Coscienza e bene comune
In effetti il decreto rileva che Schuman fu un fedele servitore della laica République francese senza rinunciare ad ottemperare ai dettami della sua coscienza cattolica.
Sembrano lontani i tempi in cui Giovanni Paolo II e Benedetto XVI richiedevano ai cattolici impegnati nell’edificazione dell’Europa di far corrispondere il suo ordinamento costituzionale alle norme del diritto canonico.
Il nuovo venerabile sancisce un diverso modello di comportamento: l’azione politica dei cattolici si può pienamente esplicare, individuando nella personale coscienza religiosa il primo criterio di discernimento per l’individuazione del bene comune, anche nella serena accettazione di istituzioni, come sono oggi quelle europee, laiche e separatiste.
Visto da Francesco
Ma, al di là della lettera del decreto, è difficile sottrarsi all’impressione che l’assunzione di Schuman a figura di esemplare politico cattolico si leghi anche alla caratterizzazione che ne ha fatto papa Francesco.
Nel suo insegnamento il richiamo al personaggio è ritornato diverse volte allo scopo di collegarne l’opera all’idea di Europa che il pontefice intende incoraggiare.
In particolare Bergoglio si è ripetutamente soffermato su alcune frasi della Dichiarazione Schuman, il discorso tenuto a Parigi dall’allora ministro degli esteri francese il 9 maggio 1950, con cui si ponevano le basi per la CECA, la collaborazione economica dei paesi europei nella produzione di due strategici beni economici, il carbone e l’acciaio.
Non a caso l’Unione ha proclamato il 9 maggio festa dell’Europa: quel giorno ha in effetti preso avvio il processo di integrazione.
Francesco sottolinea due aspetti di quell’intervento. In primo luogo ricorda che alla base della Dichiarazione sta la volontà di trovare una soluzione ai contrasti che avevano seminato morte e violenza in Europa, individuando la via per garantire una pacifica convivenza dopo le tragedie della guerra.
L’uomo politico cattolico manifesta dunque la sua vocazione nell’operare per la pace. Schuman aveva lucidamente visto nella solidarietà economica la base per assicurare ai popoli d’Europa unità nel rispetto della loro diversità.

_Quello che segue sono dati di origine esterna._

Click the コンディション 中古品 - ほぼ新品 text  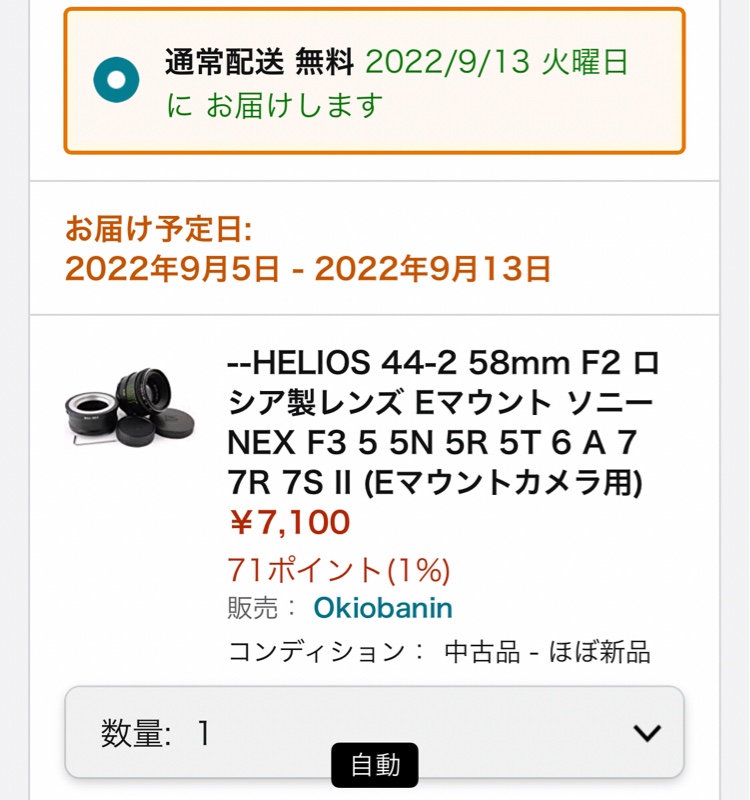(439, 652)
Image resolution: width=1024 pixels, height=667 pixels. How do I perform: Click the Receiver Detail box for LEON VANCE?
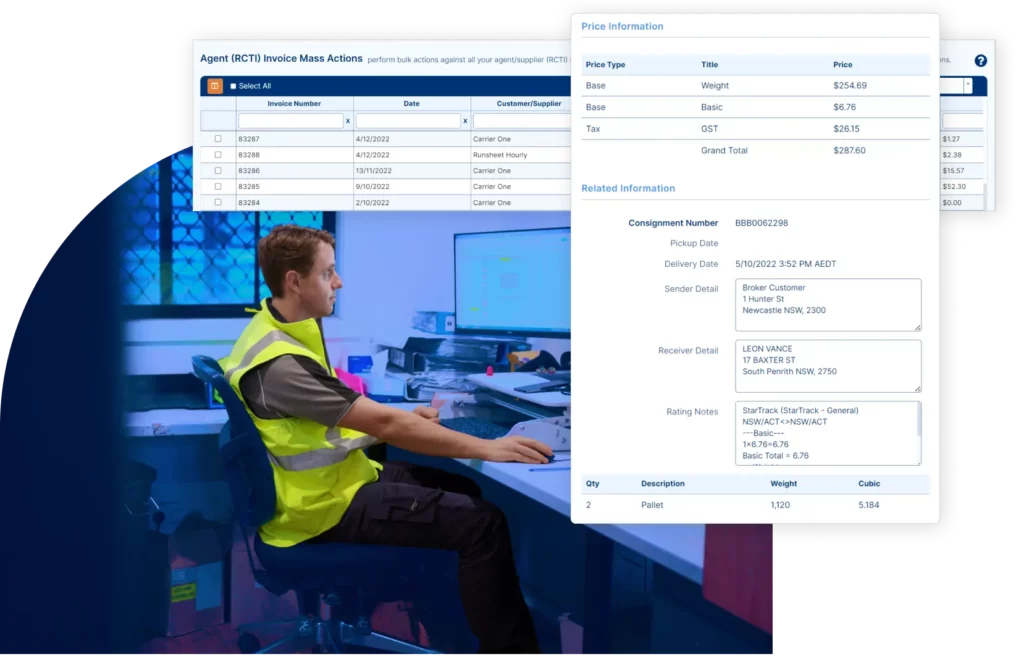828,365
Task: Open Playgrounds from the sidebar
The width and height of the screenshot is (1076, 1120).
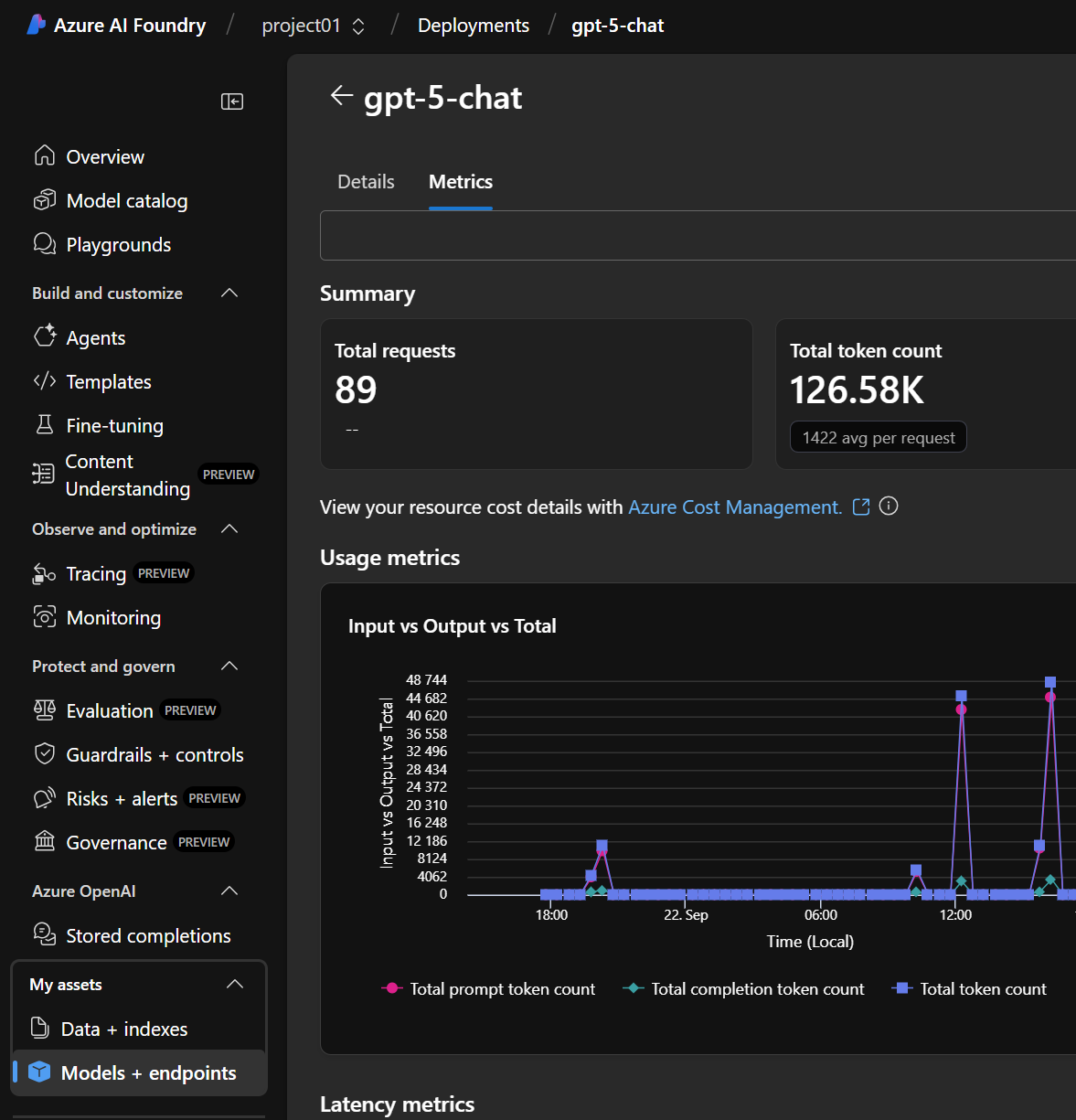Action: click(118, 245)
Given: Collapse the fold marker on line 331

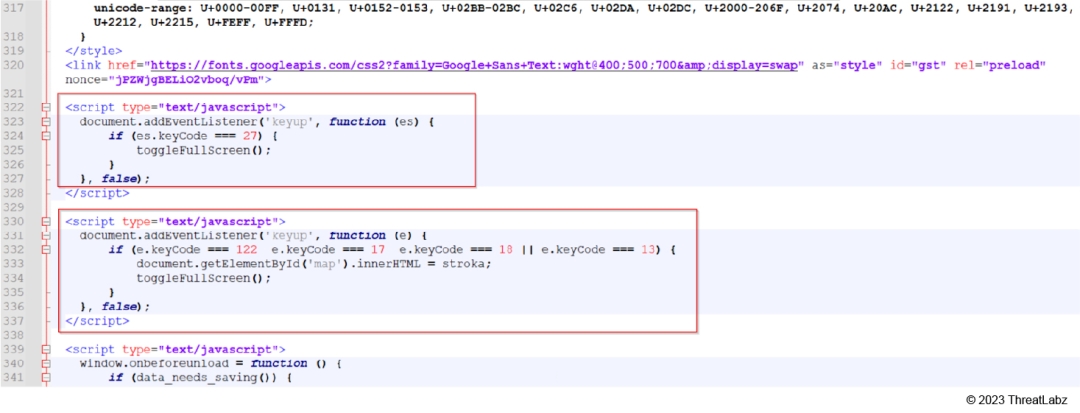Looking at the screenshot, I should click(45, 236).
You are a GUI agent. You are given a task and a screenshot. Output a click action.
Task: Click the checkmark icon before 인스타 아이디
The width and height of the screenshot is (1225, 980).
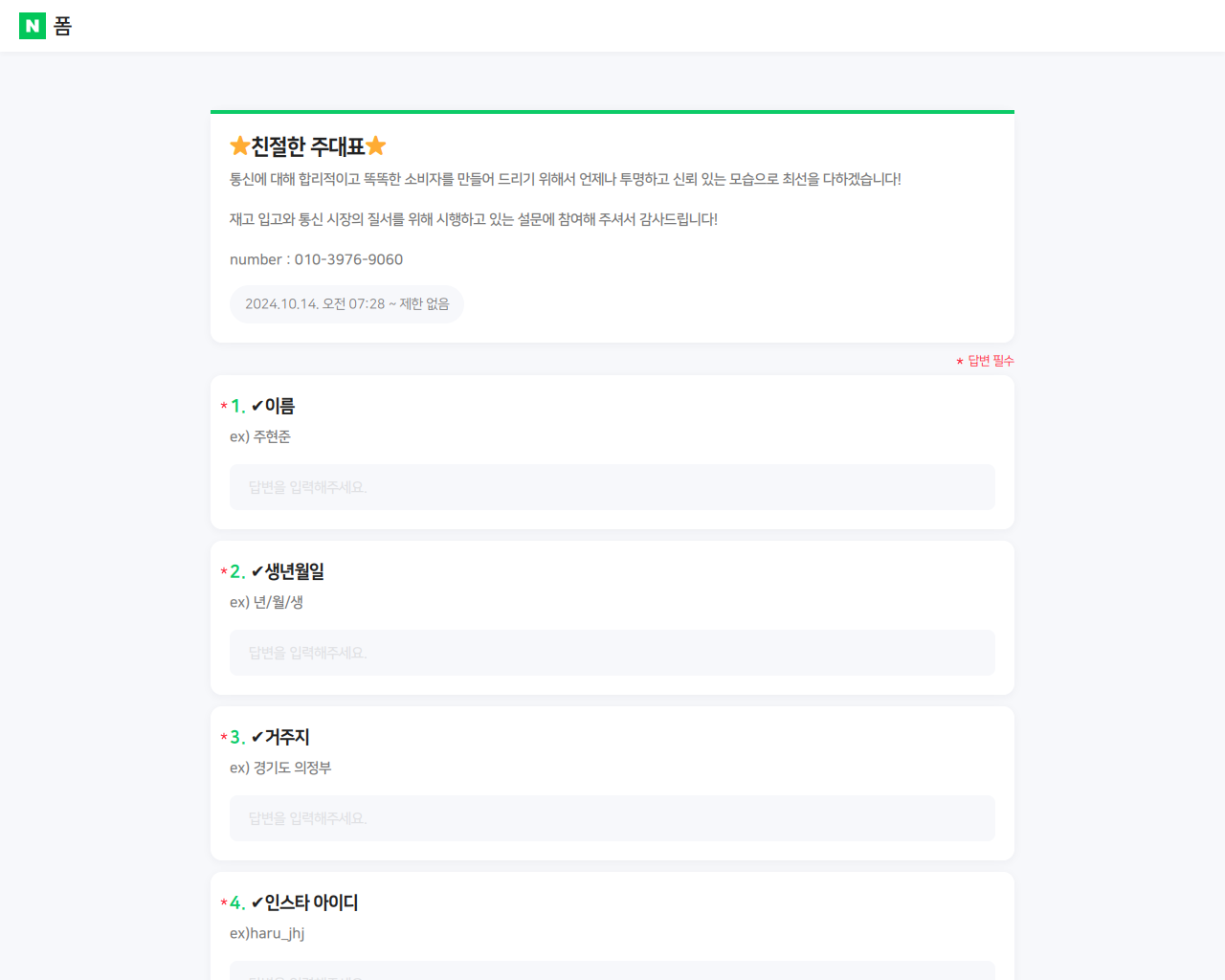click(x=256, y=902)
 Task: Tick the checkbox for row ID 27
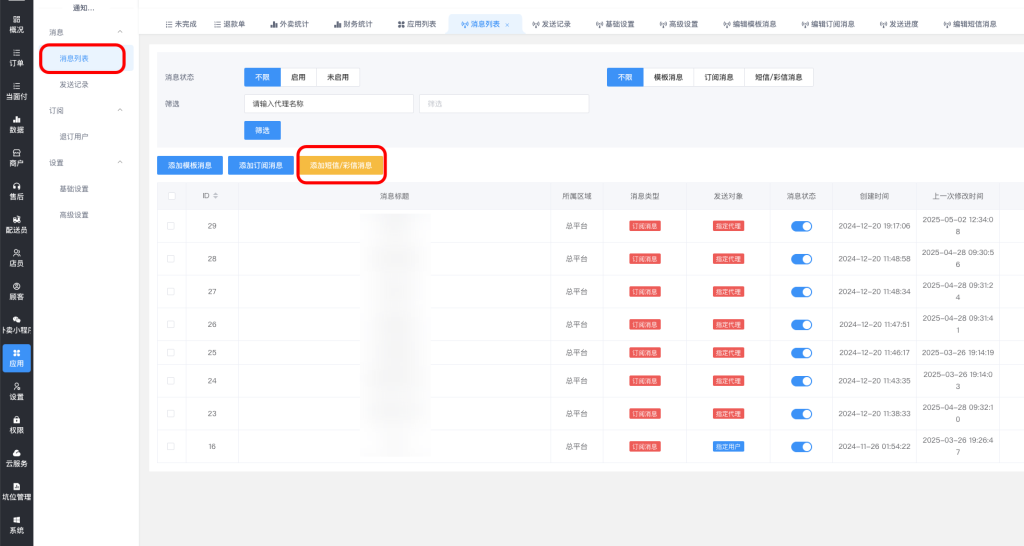click(x=171, y=292)
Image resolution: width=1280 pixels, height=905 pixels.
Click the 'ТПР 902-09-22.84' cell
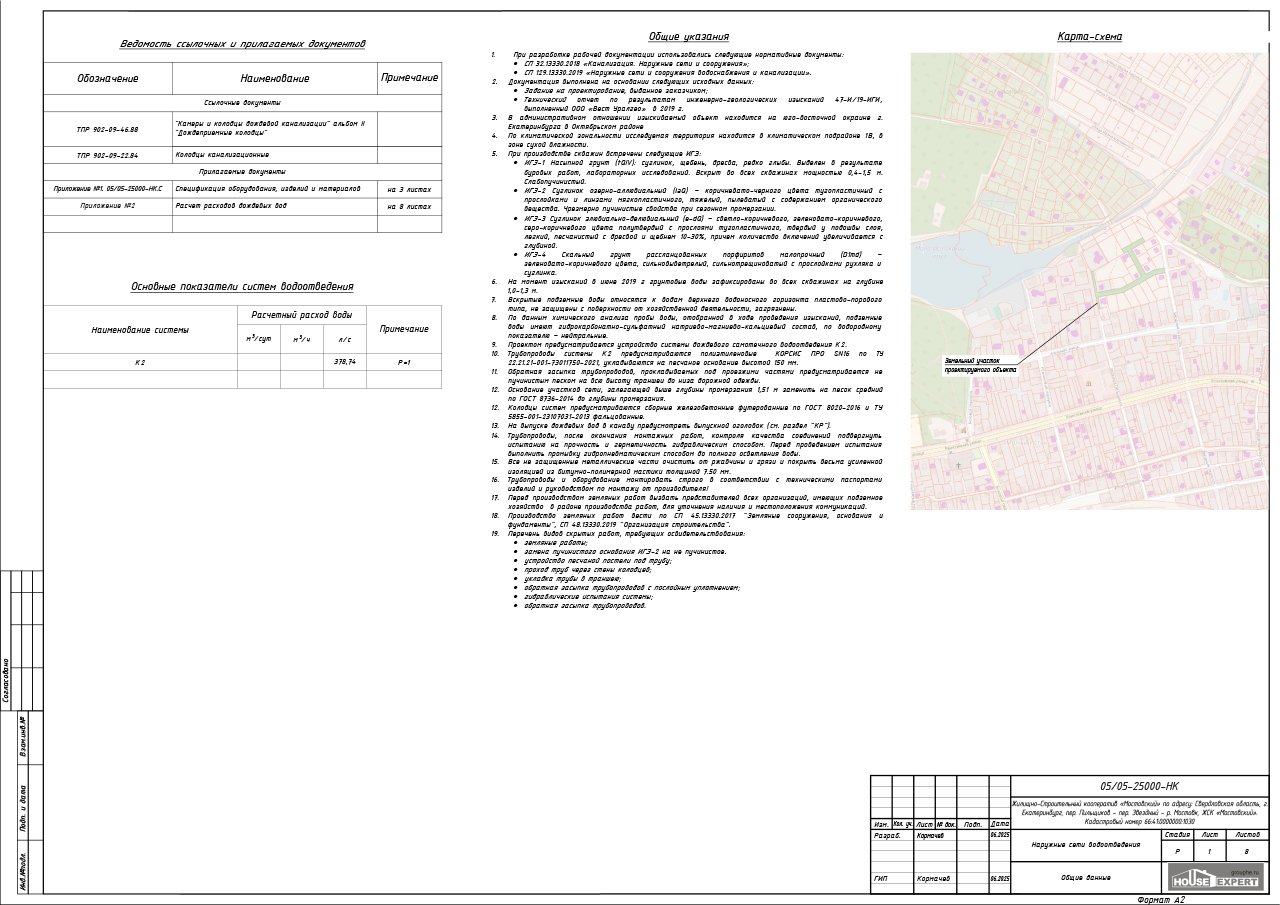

Ma Bergoglio individua qui un altro punto del modello che propone: la creatività. Sollecita infatti i politici cattolici – talora con una punta di sconforto: «oggi, dove c’è uno Schuman?» (conferenza stampa del 17 febbraio 2016) – a proiettare a livello planetario quel che lo statista francese aveva saputo fare, con successo, per il vecchio continente all’indomani dei disastri della guerra: abbattere muri e costruire ponti, per rendere tutti fratelli.